Provided entries.
------------------------------------------------------------------------

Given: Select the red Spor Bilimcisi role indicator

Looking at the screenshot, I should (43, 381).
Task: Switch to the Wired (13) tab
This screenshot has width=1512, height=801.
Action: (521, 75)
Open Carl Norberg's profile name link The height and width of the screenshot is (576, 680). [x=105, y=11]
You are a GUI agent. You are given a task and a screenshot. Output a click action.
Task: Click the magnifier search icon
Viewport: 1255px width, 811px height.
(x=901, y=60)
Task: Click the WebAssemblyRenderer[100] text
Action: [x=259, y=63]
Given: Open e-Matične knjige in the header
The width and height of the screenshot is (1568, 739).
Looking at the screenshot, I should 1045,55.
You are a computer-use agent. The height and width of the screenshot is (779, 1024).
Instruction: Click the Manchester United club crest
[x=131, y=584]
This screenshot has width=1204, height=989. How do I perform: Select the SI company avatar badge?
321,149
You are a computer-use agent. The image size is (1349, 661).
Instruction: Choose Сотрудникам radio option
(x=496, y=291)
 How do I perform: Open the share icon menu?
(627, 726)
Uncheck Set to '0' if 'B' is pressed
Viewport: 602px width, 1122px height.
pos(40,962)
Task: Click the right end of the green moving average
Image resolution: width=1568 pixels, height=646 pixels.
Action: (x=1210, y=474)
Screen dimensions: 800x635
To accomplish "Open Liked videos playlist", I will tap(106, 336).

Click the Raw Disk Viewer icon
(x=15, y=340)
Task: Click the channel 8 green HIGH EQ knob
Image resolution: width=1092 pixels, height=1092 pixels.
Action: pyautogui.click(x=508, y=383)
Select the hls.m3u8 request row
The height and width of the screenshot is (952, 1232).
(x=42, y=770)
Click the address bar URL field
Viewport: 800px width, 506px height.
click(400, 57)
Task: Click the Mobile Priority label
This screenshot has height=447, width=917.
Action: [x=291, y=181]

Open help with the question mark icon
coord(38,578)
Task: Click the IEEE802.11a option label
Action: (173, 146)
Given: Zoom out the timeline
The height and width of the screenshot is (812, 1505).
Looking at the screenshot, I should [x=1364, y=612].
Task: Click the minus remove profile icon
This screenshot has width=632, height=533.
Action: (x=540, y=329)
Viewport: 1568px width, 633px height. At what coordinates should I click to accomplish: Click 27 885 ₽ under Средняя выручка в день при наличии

------------------------------------------------------------------------

Your assignment. Gather each line from the listing above that holds "green".

Output for this task.
Task: Click the right end of the green moving average
Task: Click the channel 8 green HIGH EQ knob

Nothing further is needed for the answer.